Table 2 Comparison of our lung segmentation results with those of Middleton and Damper [7] method and the standard RAGS

To segment the lung cavities, Ray et al. [12] exploited another parametric-based model which could merge multiple contours for segmenting the total lung air. This method utilized an external force field based on partial differential equations with boundary condition which was defined by the initial positions of the evolving contours. This work was validated in terms of FOM values against an image dataset of 10 MR images with 118 slices in each image and the author reported a mean FOM value of 0.691 against their 10 MR images. On the other hand, the standard RAGS and our method could achieve mean FOM values of 0.754 and 0.880 respectively which are highly superior to the reported value in [12].

The lung cavities can be obscured by surrounding tissue of similar gray value, and some neighboring structures may induce strong edges in close proximity to the lung boundaries. Indeed, largely changing lung shapes and the lung’s weak or fuzzy edges make the boundaries hard to be distinguished, even in the absence of prominent neighboring structures. Although, some correct boundary information can be partially extracted from the adjacent slices, but the segmentation algorithm must be selected carefully to prevent the weak-edge leakage problem.

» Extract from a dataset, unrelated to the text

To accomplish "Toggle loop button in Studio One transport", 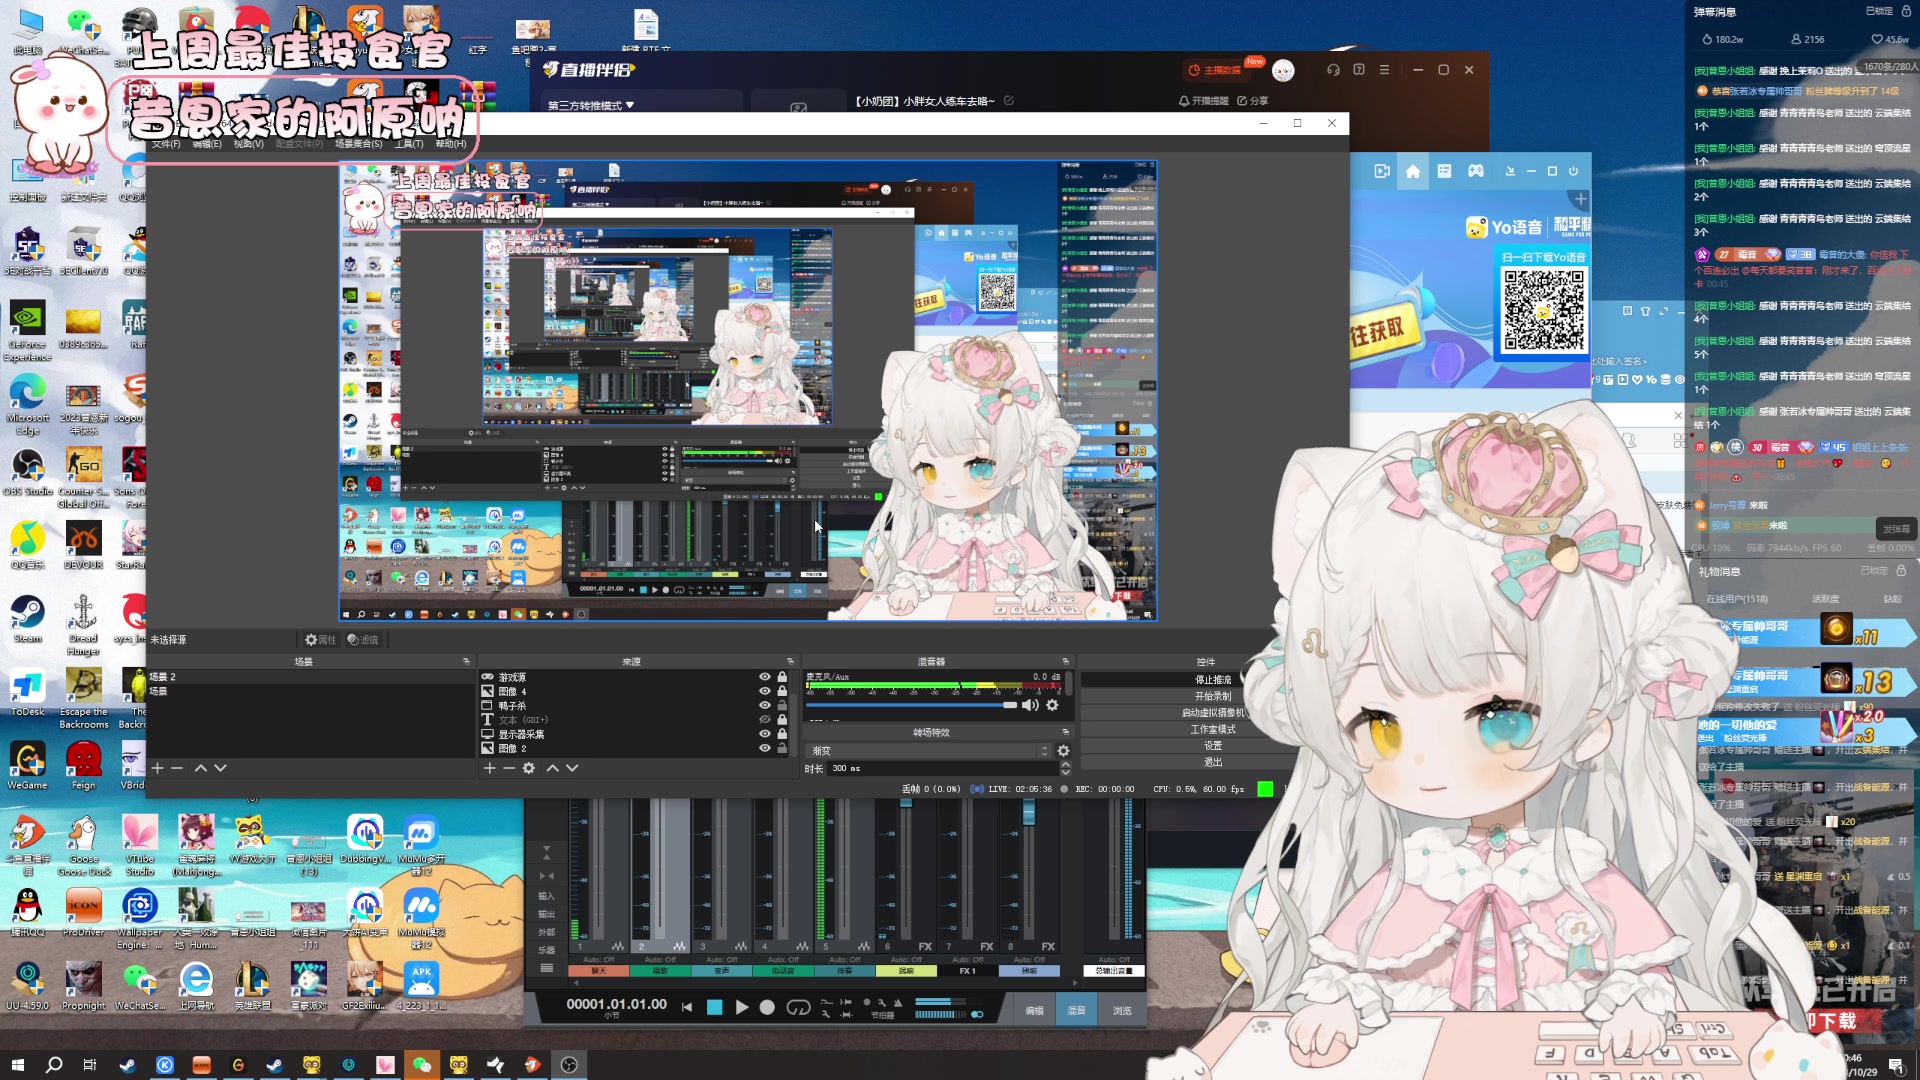I will click(798, 1008).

Therefore, in contrast to both previous methods i.e. [7] and [12] which used parametric active contours, our proposed algorithm exploited a geometric based active contour model. Geometric active contours have shown several advantages over parametric active contours, such as computational simplicity and the ability to change curve topology during deformation. On the other hand, although, geometric based deformable models had brought tremendous impacts on shape representation and analysis in medical image analysis, some problems remain including the handling of boundary leakage and the lack of global understanding of boundaries.

Thus, in this paper, we utilized a robust geometric-based active contour which could significantly improve the active contour performance in capturing complex geometries and dealing with difficult initialization, weak edges and broken boundaries. This model integrates the gradient flow forces with region constraints provided by FCM region generation algorithm. The FCM approach was straightforward to implement and had fixed parameters, but most importantly it allowed us to segment the images.

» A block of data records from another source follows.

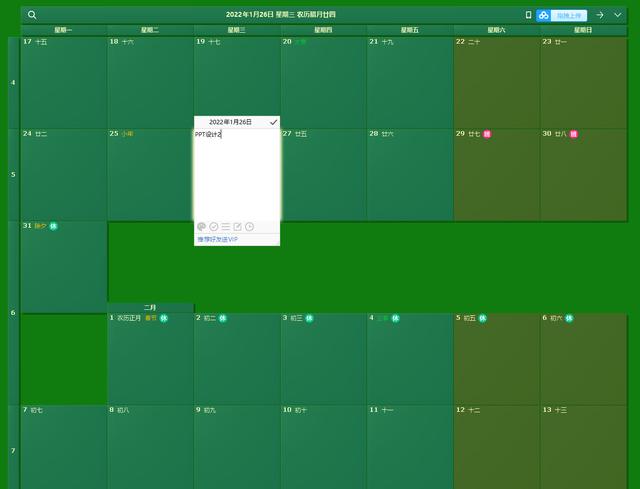Click the 推荐好友送VIP link
The width and height of the screenshot is (640, 489).
(x=217, y=239)
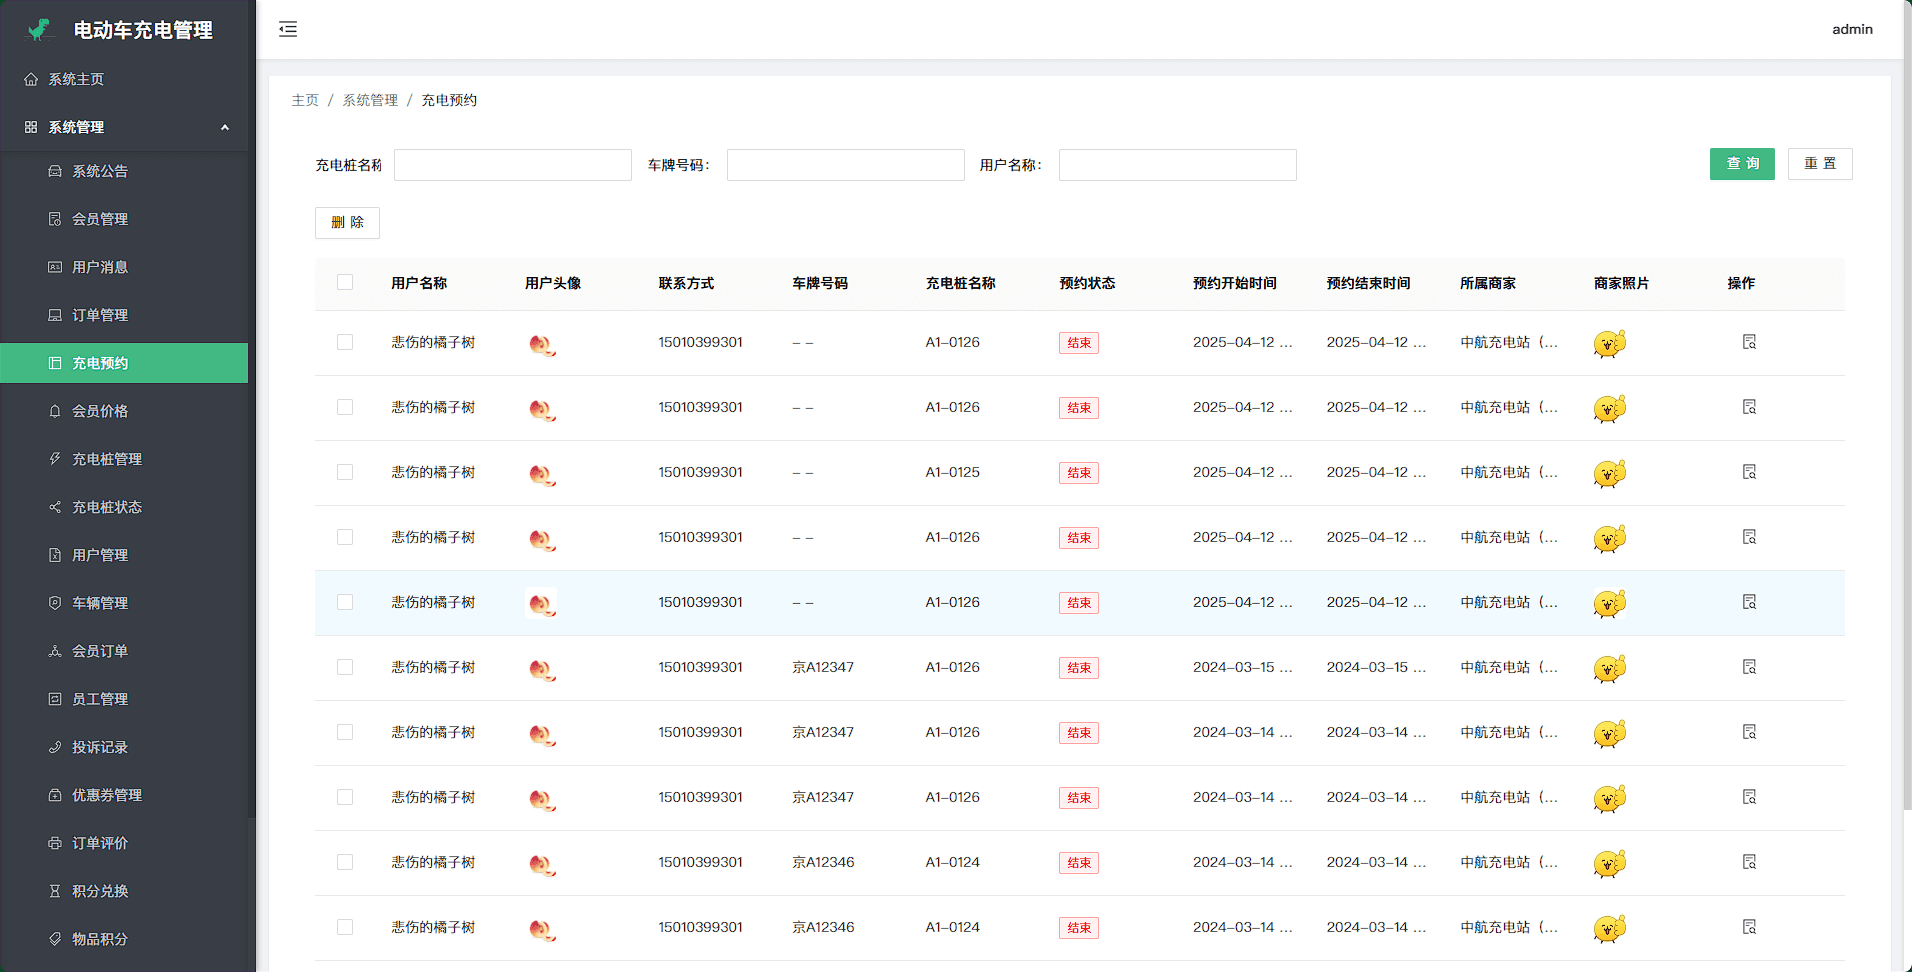This screenshot has width=1912, height=972.
Task: Click merchant photo in first table row
Action: (1609, 343)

Experimental results show that the proposed model not only is much more robust toward the lung weak edges, but also has better convergence quality. This can be clearly seen from our results, which are superior to those of previous works [7] and [12]. There were, however, a couple of lower lung region slices being at the bottom of lungs that could not be segmented as accurately as could be the other slices. This problem was mainly due to the fact that the lung cavities tend to be poorly represented in these extreme slices. Overall, as is evident from Figs. 5, 6, 7 and 8, the proposed method is robust enough to efficiently deal with pronounced lung cavities and different shapes for each lung.

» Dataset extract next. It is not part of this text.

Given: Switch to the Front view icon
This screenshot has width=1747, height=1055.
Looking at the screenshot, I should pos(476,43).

We consider our proposed method’s results to be highly encouraging. Efforts were made to reduce the amount of a priori knowledge used, so as to keep the method as generic as possible. This makes our method worth serious consideration for further development as an automated tool for image segmentation in medicine. Since, after the segmentation step, several 2D shapes representing the lung regions at different levels (slices) are available, the future work will include the extension of the proposed method to 3D for the analysis of the complete MR data set toward a more efficient treatment planning system.